- **What is expected**: The reply is to be the lines from the one with "1920x1028 pixels." through the last line of the records below, each retyped exactly, with pictures left out.

Source records:

□ □ □ □ □ □ □

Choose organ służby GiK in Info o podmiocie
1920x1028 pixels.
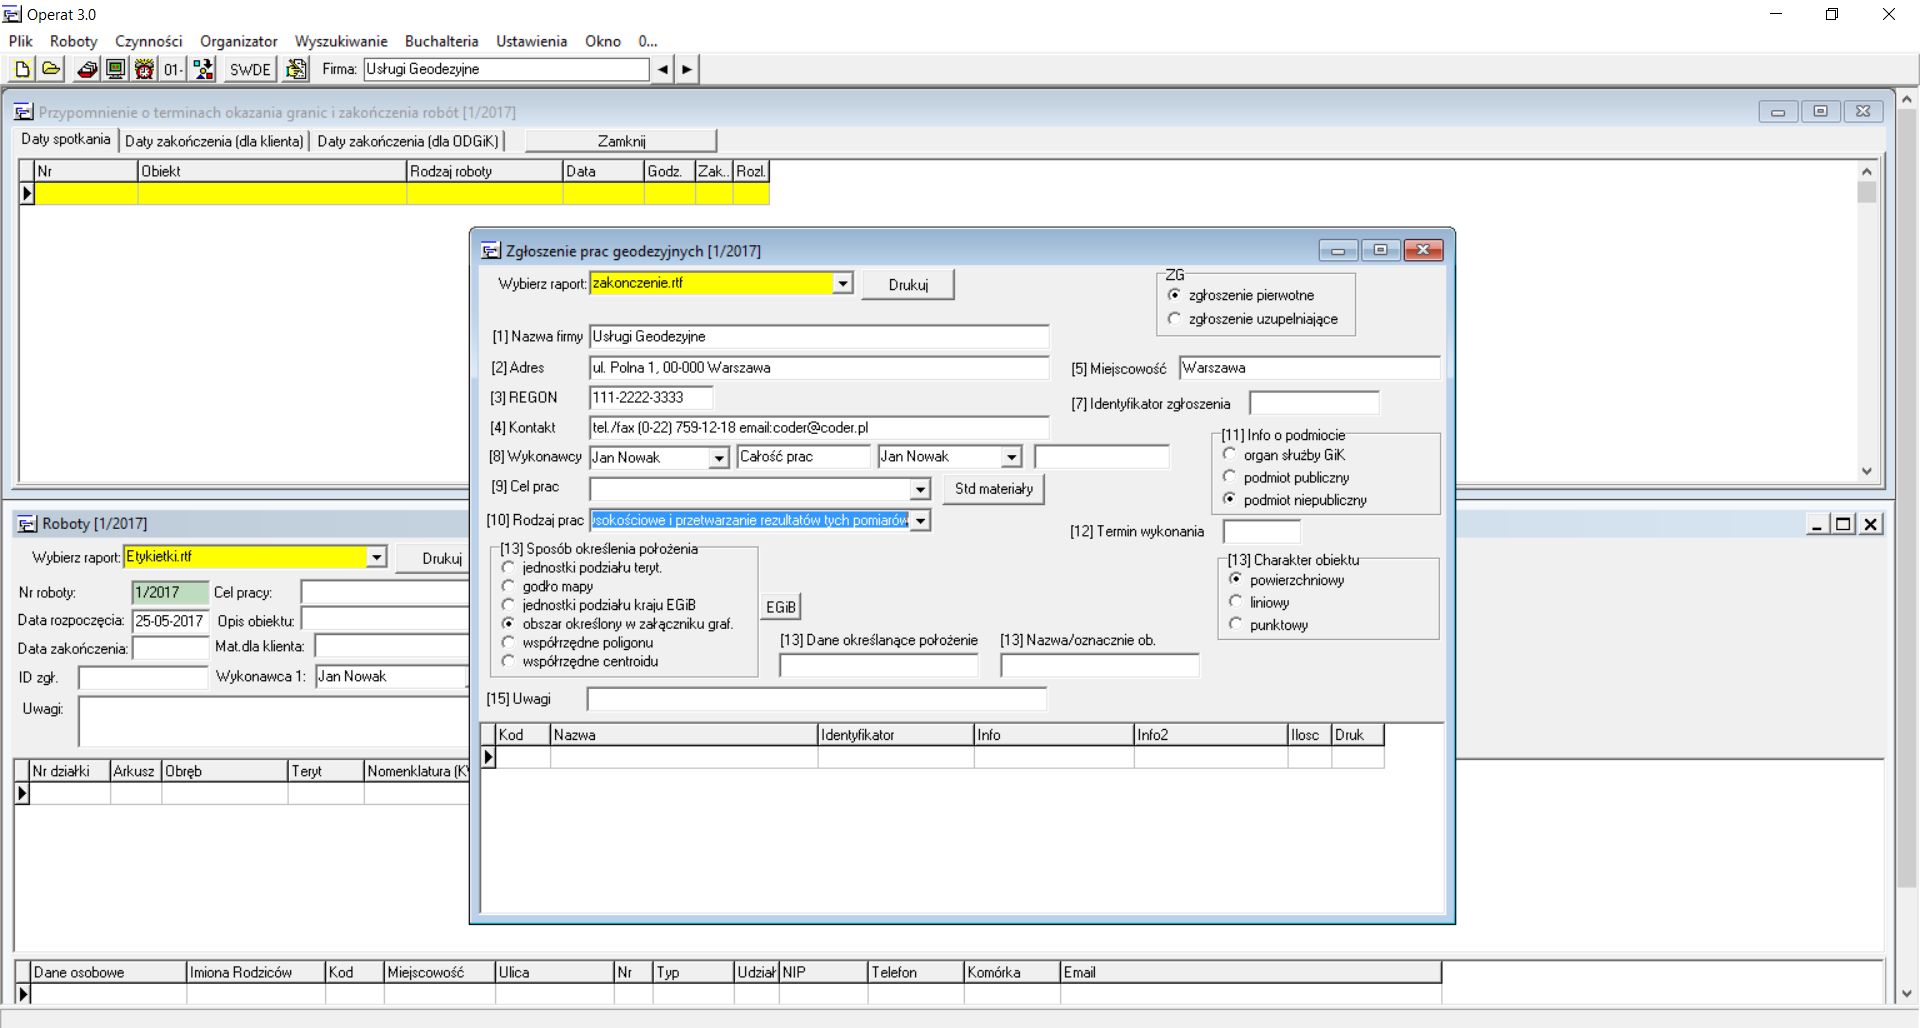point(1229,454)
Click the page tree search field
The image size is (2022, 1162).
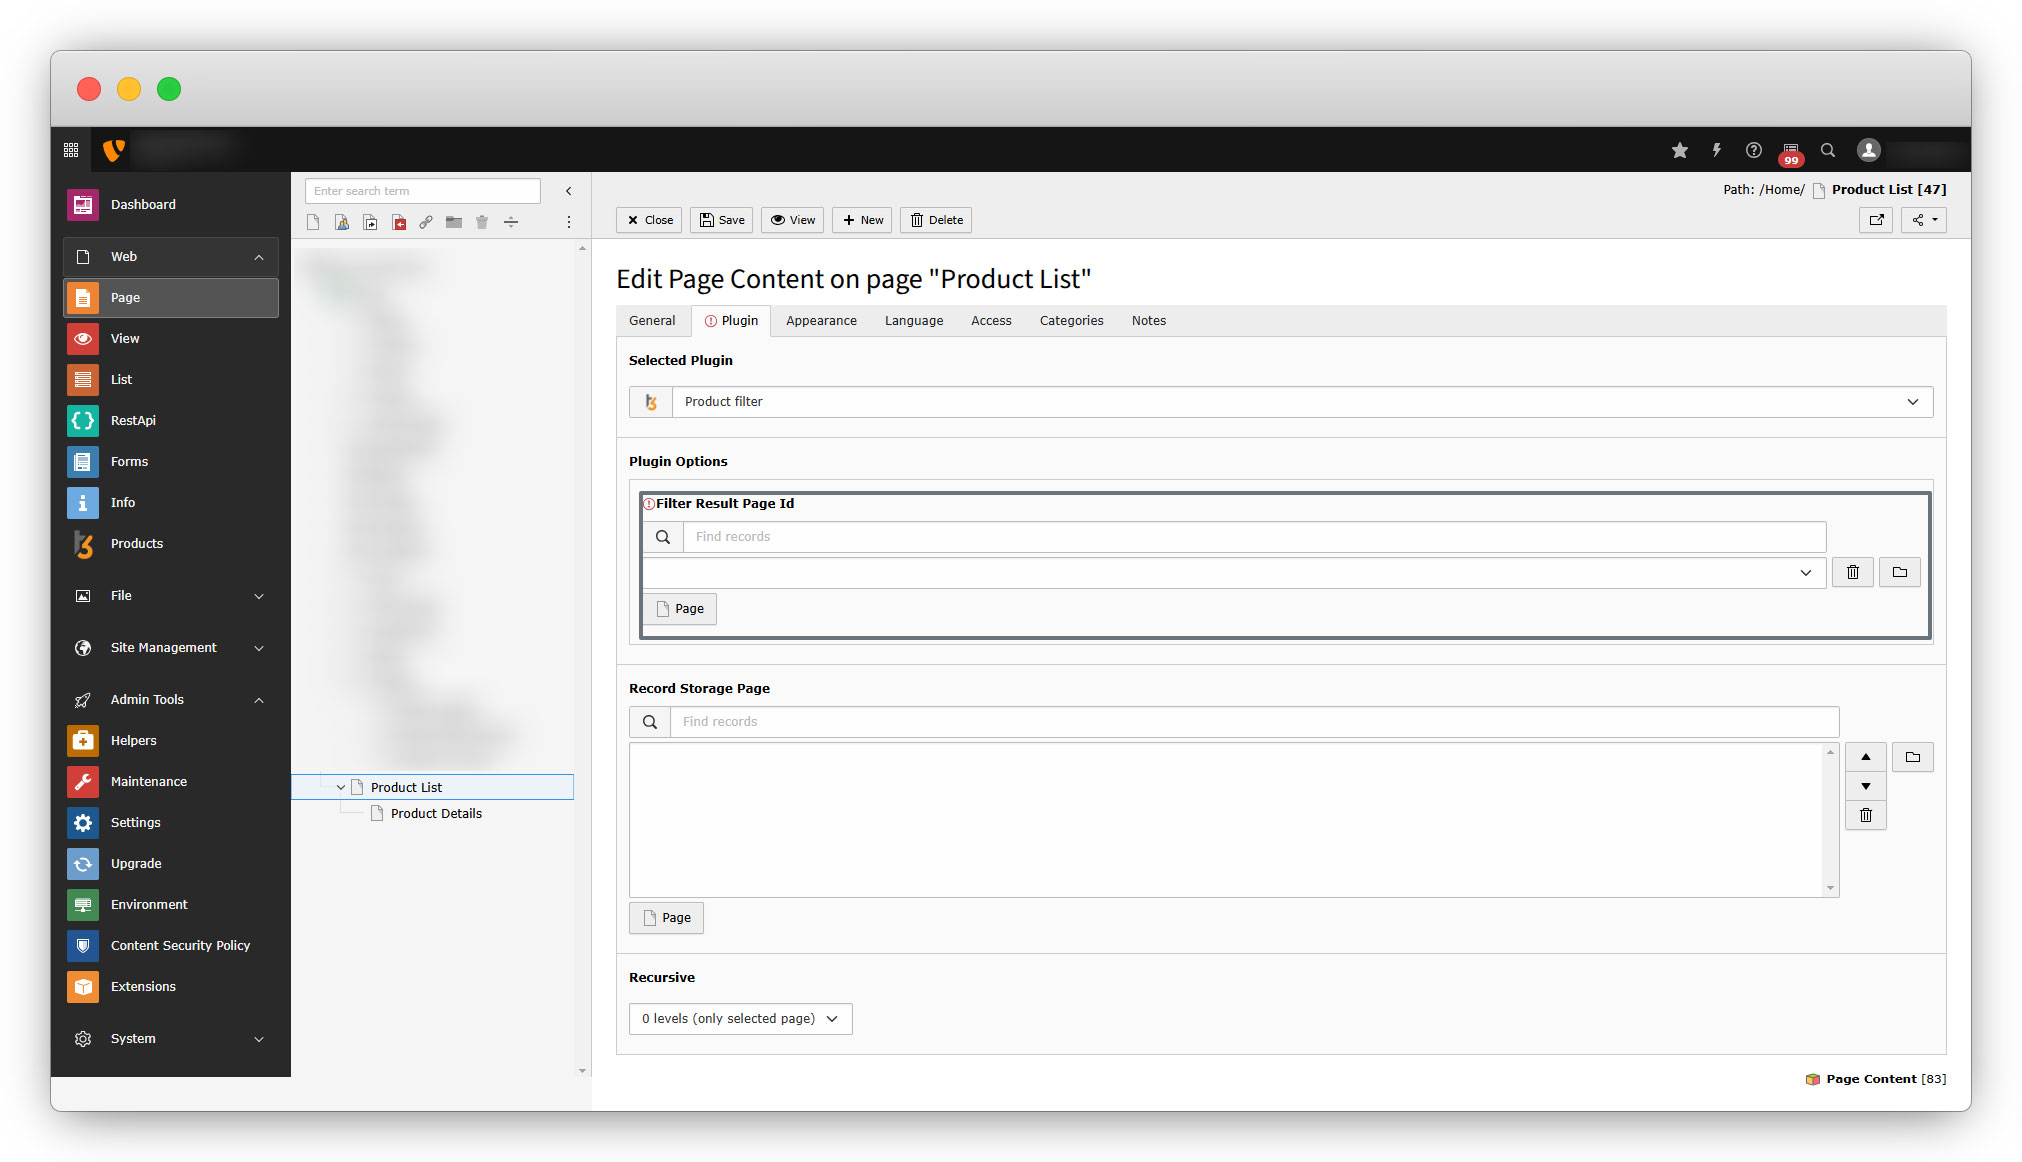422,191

□ □ □ □ □ □ □

- **Expected output**:
1920x1028 pixels.
point(1229,454)
Click the page tree search field
The image size is (2022, 1162).
422,191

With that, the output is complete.